第五話「エマの変化」
生きてます!!!
それから数日後、エマは来た当初よりもダリスに恐怖心を抱いているのか、一層口を開く事は無くなり、顔を俯かせたまま上げる事は無くなった。
ダリスが数日間エマの為に生活を合わせようとした結果である。
まず食事、人間が食べる物をダリスはあれやこれやと調理しエマの前に出したが、一口たりとも食べなかった。元の食材が何であったか分からなくなる程真っ黒になるまで焦がされた物など到底口にする筈などなかった。料理を食べないので代わりに林檎等の果物を出す事が毎回の流れになっていた。だが回数を重ねる毎にダリスの苛立ちはほんの少しづつ、わざと大きい音を立てて皿を置いたりする形で表れていった。
風呂事情は人間と魔族で違いは無く、入る分には問題は起きなかった。ダリスがエマの髪を代わりに洗うと言い出しさえしなければ。
力加減の出来ないダリスはエマの長い金髪を無駄に力強く洗おうとした。エマの頭が前後左右に振られ思わず「痛い!」と叫んでしまう程であった。
「止めるか?」
とダリスが聞いてもエマは何も答える事は無かった。
結果ダリスが力加減を変える事は無かった。
二人の生活が始まり一周間が経ったある日、エマに些細な変化があった。
「ほら、飯だ」
何時もの如くダリスは滅茶苦茶になった料理をエマに出した。
どうせ今回もまた一口も食べないのだろう、そうダリスは思っていた。
「……ん」
エマが初めて料理を口にしたのだ。またも真っ黒なその料理を。一口だけに留まらず黙々と食べ続け、遂には完食してしまった。
「完食したか、今日も食べないかと思ったのだがな」
その言葉をエマが嫌味と捉えてしまったかも知れない、なんて事をダリスが自覚する事は無い。

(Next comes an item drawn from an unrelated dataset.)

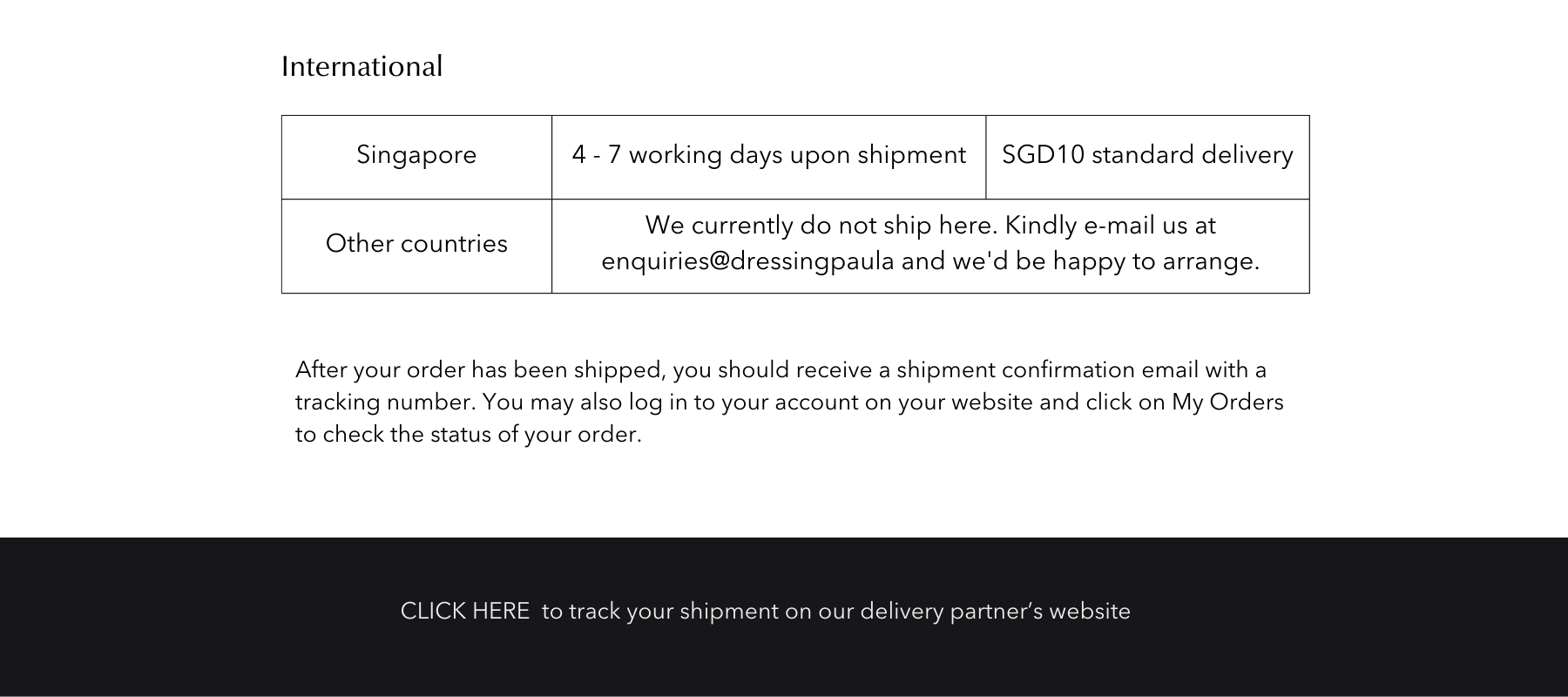The width and height of the screenshot is (1568, 697).
Task: Click the SGD10 standard delivery cell
Action: (x=1147, y=155)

寧ろエマがようやく生活に順応しようと努力を始めた、自身の計画の出発点に遂に立ったと、ほんの少し愉悦に浸っていた。
食事を終え風呂での一連の流れにも、エマは声を発さず痛がる素振りすらも見せる事なく、為されるがままだった。
月が昇り、魔王城の不気味な雰囲気に拍車を掛ける頃。
「それじゃ、さっさと寝るんだぞ」
今日一日上機嫌であったダリスはエマを寝室に連れて行き、その一言だけ伝えると寝室の戸を閉めた。
エマが使用している寝室は少女一人が寝るにはベッドも、外が見える窓も、部屋自体も、余りにも大きく、そして暗かった。
ベッドに横たわったエマは直ぐ様身体を限界まで縮こまらせ、眠りに入ろうとした。
そうしなければ、食べた物を全て吐き出してしまいそうだったから。
そうしなければ、ぐしゃぐしゃになった髪に触れて痛みを思い出してしまいそうだったから。
そうしなければ、孤独と周囲の不気味な雰囲気から来る恐怖で震えが止まらなくなってしまいそうだったから。
「……うぅっ……ひっく……」
眠ろうとしているのに涙が止まらない。一日我慢していた物を全て解放した様に溢れかえって来る。
結果、殆ど眠る事なくエマは次の日の朝を迎えてしまった。
勢いに乗れば勢いだけで書けるとそう思いたいです。
当然本文も勢いなのでどうなっているか分かりません。